The Azure Activity Log is a critical monitoring tool that records every management operation performed on resources within an Azure subscription. It captures who performed the action, what the action was, when it happened, and the result. This log is automatically enabled for all subscriptions and retained for 90 days by default. Understanding the Activity Log is essential for Azure administrators, as it serves as the primary source for auditing changes, troubleshooting issues, and ensuring compliance. The log is part of Azure Monitor and can be accessed through the portal, CLI, PowerShell, or API. For long-term retention and advanced analysis, you must configure diagnostic settings to export the log to a Log Analytics workspace, Azure Storage, or Event Hub.

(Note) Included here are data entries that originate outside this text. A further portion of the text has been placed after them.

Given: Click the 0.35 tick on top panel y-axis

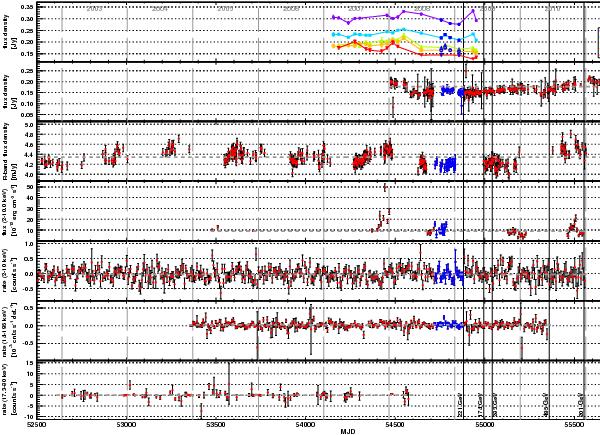Looking at the screenshot, I should tap(26, 7).
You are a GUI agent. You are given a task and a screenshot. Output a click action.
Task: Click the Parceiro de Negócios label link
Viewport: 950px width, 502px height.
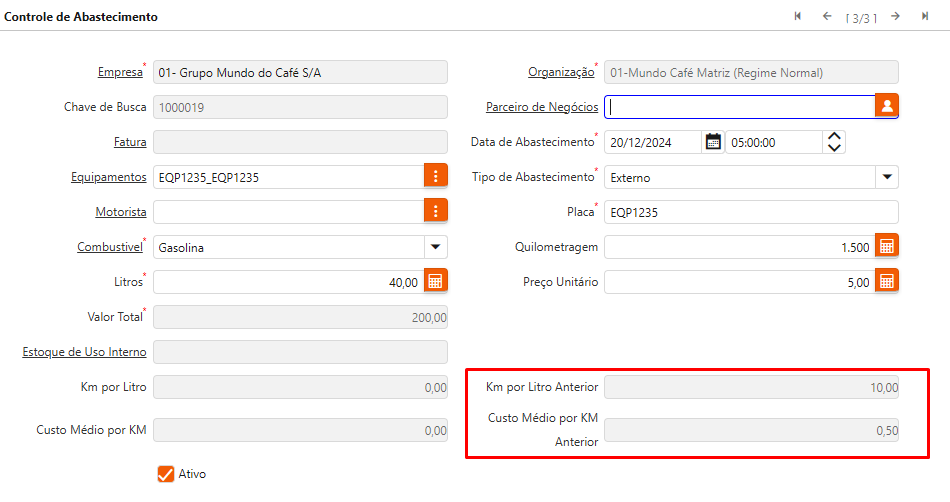tap(542, 107)
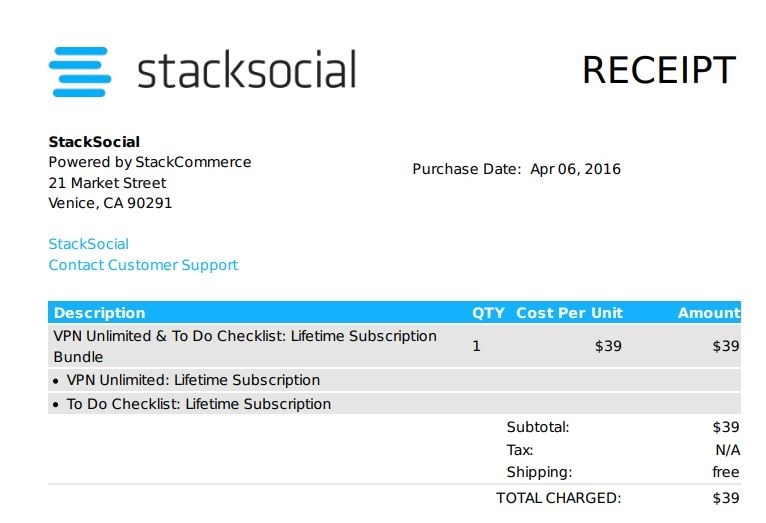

For the AZ-104 exam, you will need to know the differences between the Activity Log and other logs, such as diagnostic logs and Azure AD sign-in logs. You will encounter scenario-based questions where you must identify the correct log to use for a specific investigation. Common traps include confusing the Activity Log with performance metrics or diagnostic logs. Mastering the filters, retention options, and alerting capabilities of the Activity Log will help you answer exam questions confidently and apply this knowledge in real-world administration. The key takeaway is that the Activity Log is your go-to tool for answering the question, "Who changed what in my Azure environment?"